**THE RECORDS**
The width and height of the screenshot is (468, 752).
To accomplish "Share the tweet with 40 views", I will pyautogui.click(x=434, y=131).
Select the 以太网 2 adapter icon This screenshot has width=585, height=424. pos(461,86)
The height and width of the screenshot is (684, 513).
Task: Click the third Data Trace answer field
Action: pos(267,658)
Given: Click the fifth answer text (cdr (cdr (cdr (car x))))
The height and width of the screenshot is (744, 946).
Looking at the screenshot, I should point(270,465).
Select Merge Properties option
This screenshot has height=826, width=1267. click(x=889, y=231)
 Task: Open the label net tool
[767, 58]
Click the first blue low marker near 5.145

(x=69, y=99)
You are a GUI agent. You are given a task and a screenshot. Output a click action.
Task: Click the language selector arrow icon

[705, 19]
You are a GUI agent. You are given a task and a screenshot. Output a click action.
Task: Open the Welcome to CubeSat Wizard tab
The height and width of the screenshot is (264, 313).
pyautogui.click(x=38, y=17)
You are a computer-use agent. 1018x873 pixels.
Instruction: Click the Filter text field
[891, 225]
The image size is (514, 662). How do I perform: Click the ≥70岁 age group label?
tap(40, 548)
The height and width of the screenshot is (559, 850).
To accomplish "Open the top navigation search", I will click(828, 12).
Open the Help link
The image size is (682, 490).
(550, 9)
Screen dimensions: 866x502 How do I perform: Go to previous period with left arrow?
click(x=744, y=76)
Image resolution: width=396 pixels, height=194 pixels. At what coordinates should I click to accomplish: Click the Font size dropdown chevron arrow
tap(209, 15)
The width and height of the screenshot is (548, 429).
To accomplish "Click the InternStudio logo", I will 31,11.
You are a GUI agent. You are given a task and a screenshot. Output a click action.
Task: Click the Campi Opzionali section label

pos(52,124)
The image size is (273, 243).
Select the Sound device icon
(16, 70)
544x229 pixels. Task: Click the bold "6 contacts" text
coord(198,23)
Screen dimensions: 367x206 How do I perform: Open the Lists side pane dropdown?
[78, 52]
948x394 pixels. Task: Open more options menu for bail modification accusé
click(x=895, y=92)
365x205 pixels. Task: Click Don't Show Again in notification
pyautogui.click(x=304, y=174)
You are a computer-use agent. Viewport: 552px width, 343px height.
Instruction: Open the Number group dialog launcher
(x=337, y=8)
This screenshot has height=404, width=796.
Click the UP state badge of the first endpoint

**TASK TO CARRY OUT**
An exact copy of every line above is needed.

**ANSWER TO THE PROBLEM**
The width and height of the screenshot is (468, 752).
To accomplish "Share the tweet with 40 views", I will pyautogui.click(x=434, y=131).
Select the 以太网 2 adapter icon This screenshot has width=585, height=424. pos(461,86)
The height and width of the screenshot is (684, 513).
Task: Click the third Data Trace answer field
Action: pos(267,658)
Given: Click the fifth answer text (cdr (cdr (cdr (car x))))
The height and width of the screenshot is (744, 946).
Looking at the screenshot, I should point(270,465).
Select Merge Properties option
This screenshot has height=826, width=1267. click(x=889, y=231)
 Task: Open the label net tool
[767, 58]
Click the first blue low marker near 5.145

(x=69, y=99)
You are a GUI agent. You are given a task and a screenshot. Output a click action.
Task: Click the language selector arrow icon

[705, 19]
You are a GUI agent. You are given a task and a screenshot. Output a click action.
Task: Open the Welcome to CubeSat Wizard tab
The height and width of the screenshot is (264, 313).
pyautogui.click(x=38, y=17)
You are a computer-use agent. 1018x873 pixels.
Instruction: Click the Filter text field
[891, 225]
The image size is (514, 662). How do I perform: Click the ≥70岁 age group label?
tap(40, 548)
The height and width of the screenshot is (559, 850).
To accomplish "Open the top navigation search", I will click(828, 12).
Open the Help link
The image size is (682, 490).
(550, 9)
Screen dimensions: 866x502 How do I perform: Go to previous period with left arrow?
click(x=744, y=76)
Image resolution: width=396 pixels, height=194 pixels. At what coordinates should I click to accomplish: Click the Font size dropdown chevron arrow
tap(209, 15)
The width and height of the screenshot is (548, 429).
To accomplish "Click the InternStudio logo", I will 31,11.
You are a GUI agent. You are given a task and a screenshot. Output a click action.
Task: Click the Campi Opzionali section label

pos(52,124)
The image size is (273, 243).
Select the Sound device icon
(16, 70)
544x229 pixels. Task: Click the bold "6 contacts" text
coord(198,23)
Screen dimensions: 367x206 How do I perform: Open the Lists side pane dropdown?
[78, 52]
948x394 pixels. Task: Open more options menu for bail modification accusé
click(x=895, y=92)
365x205 pixels. Task: Click Don't Show Again in notification
pyautogui.click(x=304, y=174)
You are a computer-use agent. Viewport: 552px width, 343px height.
Instruction: Open the Number group dialog launcher
(x=337, y=8)
This screenshot has height=404, width=796.
Click the UP state badge of the first endpoint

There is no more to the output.